All of the records should be given back exactly and in full.
**********
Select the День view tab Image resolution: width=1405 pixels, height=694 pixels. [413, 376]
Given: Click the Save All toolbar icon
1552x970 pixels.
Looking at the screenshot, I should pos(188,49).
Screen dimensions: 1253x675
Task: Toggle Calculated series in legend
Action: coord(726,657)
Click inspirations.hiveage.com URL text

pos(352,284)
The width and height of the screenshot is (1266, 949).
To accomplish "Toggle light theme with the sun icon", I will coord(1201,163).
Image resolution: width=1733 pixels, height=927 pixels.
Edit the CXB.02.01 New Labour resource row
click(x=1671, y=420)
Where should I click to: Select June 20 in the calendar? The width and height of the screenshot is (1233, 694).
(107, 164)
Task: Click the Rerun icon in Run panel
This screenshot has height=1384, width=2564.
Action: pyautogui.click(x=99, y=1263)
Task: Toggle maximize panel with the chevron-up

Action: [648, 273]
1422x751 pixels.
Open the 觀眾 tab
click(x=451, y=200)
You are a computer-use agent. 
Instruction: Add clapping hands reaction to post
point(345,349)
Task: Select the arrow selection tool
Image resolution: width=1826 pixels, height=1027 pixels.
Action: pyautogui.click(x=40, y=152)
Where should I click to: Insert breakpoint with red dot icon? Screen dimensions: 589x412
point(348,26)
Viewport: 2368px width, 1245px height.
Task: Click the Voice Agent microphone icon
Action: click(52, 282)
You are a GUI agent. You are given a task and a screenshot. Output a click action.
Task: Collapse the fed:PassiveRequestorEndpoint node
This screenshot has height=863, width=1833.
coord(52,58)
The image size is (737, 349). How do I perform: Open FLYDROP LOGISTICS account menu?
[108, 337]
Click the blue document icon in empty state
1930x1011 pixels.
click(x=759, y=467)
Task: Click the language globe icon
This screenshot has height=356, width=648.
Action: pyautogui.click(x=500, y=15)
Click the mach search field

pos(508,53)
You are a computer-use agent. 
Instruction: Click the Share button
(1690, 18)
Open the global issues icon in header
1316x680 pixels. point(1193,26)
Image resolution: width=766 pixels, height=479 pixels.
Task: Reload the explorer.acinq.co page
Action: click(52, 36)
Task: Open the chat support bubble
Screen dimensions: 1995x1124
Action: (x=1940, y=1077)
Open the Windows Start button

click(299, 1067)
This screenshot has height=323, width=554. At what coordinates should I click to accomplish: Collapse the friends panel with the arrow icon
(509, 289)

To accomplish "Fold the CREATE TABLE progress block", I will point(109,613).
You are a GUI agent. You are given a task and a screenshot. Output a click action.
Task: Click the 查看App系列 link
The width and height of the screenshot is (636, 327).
**********
• Your response
Select the День view tab Image resolution: width=1405 pixels, height=694 pixels. [413, 376]
Given: Click the Save All toolbar icon
1552x970 pixels.
Looking at the screenshot, I should pos(188,49).
Screen dimensions: 1253x675
Task: Toggle Calculated series in legend
Action: coord(726,657)
Click inspirations.hiveage.com URL text

pos(352,284)
The width and height of the screenshot is (1266, 949).
To accomplish "Toggle light theme with the sun icon", I will coord(1201,163).
Image resolution: width=1733 pixels, height=927 pixels.
Edit the CXB.02.01 New Labour resource row
click(x=1671, y=420)
Where should I click to: Select June 20 in the calendar? The width and height of the screenshot is (1233, 694).
(107, 164)
Task: Click the Rerun icon in Run panel
This screenshot has height=1384, width=2564.
Action: pyautogui.click(x=99, y=1263)
Task: Toggle maximize panel with the chevron-up

Action: [648, 273]
1422x751 pixels.
Open the 觀眾 tab
click(x=451, y=200)
You are a computer-use agent. 
Instruction: Add clapping hands reaction to post
point(345,349)
Task: Select the arrow selection tool
Image resolution: width=1826 pixels, height=1027 pixels.
Action: pyautogui.click(x=40, y=152)
Where should I click to: Insert breakpoint with red dot icon? Screen dimensions: 589x412
point(348,26)
Viewport: 2368px width, 1245px height.
Task: Click the Voice Agent microphone icon
Action: click(52, 282)
You are a GUI agent. You are given a task and a screenshot. Output a click action.
Task: Collapse the fed:PassiveRequestorEndpoint node
This screenshot has height=863, width=1833.
coord(52,58)
The image size is (737, 349). How do I perform: Open FLYDROP LOGISTICS account menu?
[108, 337]
Click the blue document icon in empty state
1930x1011 pixels.
click(x=759, y=467)
Task: Click the language globe icon
This screenshot has height=356, width=648.
Action: pyautogui.click(x=500, y=15)
Click the mach search field

pos(508,53)
You are a computer-use agent. 
Instruction: Click the Share button
(1690, 18)
Open the global issues icon in header
1316x680 pixels. point(1193,26)
Image resolution: width=766 pixels, height=479 pixels.
Task: Reload the explorer.acinq.co page
Action: click(52, 36)
Task: Open the chat support bubble
Screen dimensions: 1995x1124
Action: (x=1940, y=1077)
Open the Windows Start button

click(299, 1067)
This screenshot has height=323, width=554. At what coordinates should I click to accomplish: Collapse the friends panel with the arrow icon
(509, 289)

To accomplish "Fold the CREATE TABLE progress block", I will point(109,613).
You are a GUI agent. You are given a task and a screenshot. Output a click action.
Task: Click the 查看App系列 link
The width and height of the screenshot is (636, 327).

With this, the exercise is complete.